Para chegar aos 100 anos com qualidade, o primeiro passo é focar em um estilo de vida diferente, com tratamentos não-medicamentosos, pensando em uma rotina que privilegie a saúde. “É claro que, depois dos 80, 90 anos, todos devem ter privilégios com alimentação, assim como têm em mobilidade etc., mas de maneira geral, uma dieta balanceada, exercícios físicos e atividades de distração e interação social são a base para evitar doenças no futuro”, garante a geriatra.

Os relacionamentos interpessoais, aliás, são uma das principais bases nesse processo. “Principalmente depois da aposentadoria, os idosos tendem a se isolar, por isso precisam de programas com gente da mesma idade, precisam exercitar suas amizades e sua fé, caso tenham alguma religião, isso é extremamente benéfico a eles”, reforça Vanessa. “Isso porque essa é a idade das perdas, muitos amigos e familiares estão morrendo, às vezes, até os próprios filhos já morreram, e é necessário que eles estejam psico e espiritualmente amparados”.

TENDÊNCIAS DE FUTURO

A expectativa de vida elevada leva a doenças até então não muito comuns e ainda sem muita explicação, como o Alzheimer, fragilidade, diabetes, hipertensão e problemas dermatológicos. Quanto mais pessoas dentro dessa faixa etária acima dos 60, maior a incidência de problemas gerados pelo envelhecimento do corpo. Mais uma vez: prevenção é o melhor remédio.

Dentro desse grupo estão os quadros conhecidos como Gigantes da Geriatria: instabilidade, incontinência, iatrogenia (efeitos de medicamentos), imobilidade e insuficiência. Muitos não podem ser evitados, mas podem ser retardados.

No caso dos problemas de visão, por exemplo, a Organização Mundial de Saúde (OMS) acredita que 80% de todas as deficiências visuais podem ser evitadas ou curadas. Isso depende, em grande parte, de controlar diabetes e hipertensão. Já essas doenças dependem de uma combinação de dieta, exercícios físicos e alguns medicamentos para que não saiam do controle.

NUNCA É TARDE

Vanessa lembra que, quanto antes, melhor.

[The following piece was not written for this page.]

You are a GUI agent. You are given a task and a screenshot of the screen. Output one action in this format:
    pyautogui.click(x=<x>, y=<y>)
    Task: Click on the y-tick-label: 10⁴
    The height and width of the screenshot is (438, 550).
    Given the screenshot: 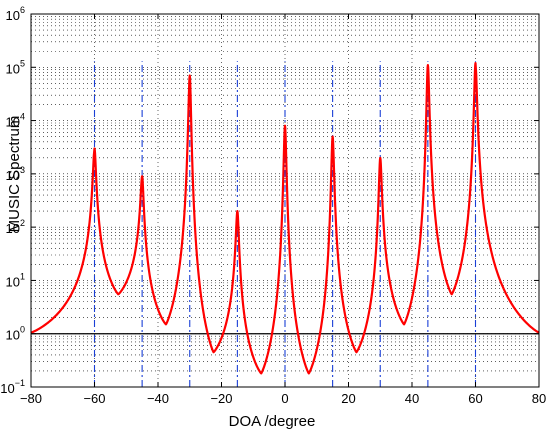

Mas nunca é tarde para começar. “A maioria dos meus pacientes chega ao consultório quando já passou dos 70 anos e tem algum problema de saúde, mas, mesmo assim, a primeira indicação é que eles se movimentem”, revela. “Andar dentro de casa, eliminando, antes, os riscos de queda, que é perigosíssima para eles, caminhar no bairro, fazer atividades domésticas já são benéficas, e mesmo quem está na cadeira de rodas ou acamado pode se mexer, fazendo alongamentos ou exercícios com os braços”, completa a médica.

Há estudos atuais que comprovam a ligação de atividades físicas com o combate ao Alzheimer. “Além de prevenir infarto e AVCs, como já é sabido, exercícios ajudam na prevenção do Alzheimer graças à necessidade de raciocínio e também de substâncias liberadas durante a prática, isso independente da idade”, explica a geriatra.

Em resumo, mesmo quem já tem alguma limitação física ou alguma demência pode e deve se exercitar e cuidar da dieta. “De 7 a 10 dias é o tempo suficiente para que um hábito se incorpore à vida de qualquer pessoa, então é preciso ser persistente e buscar sempre um especialista que dê boas orientações”, conclui Vanessa.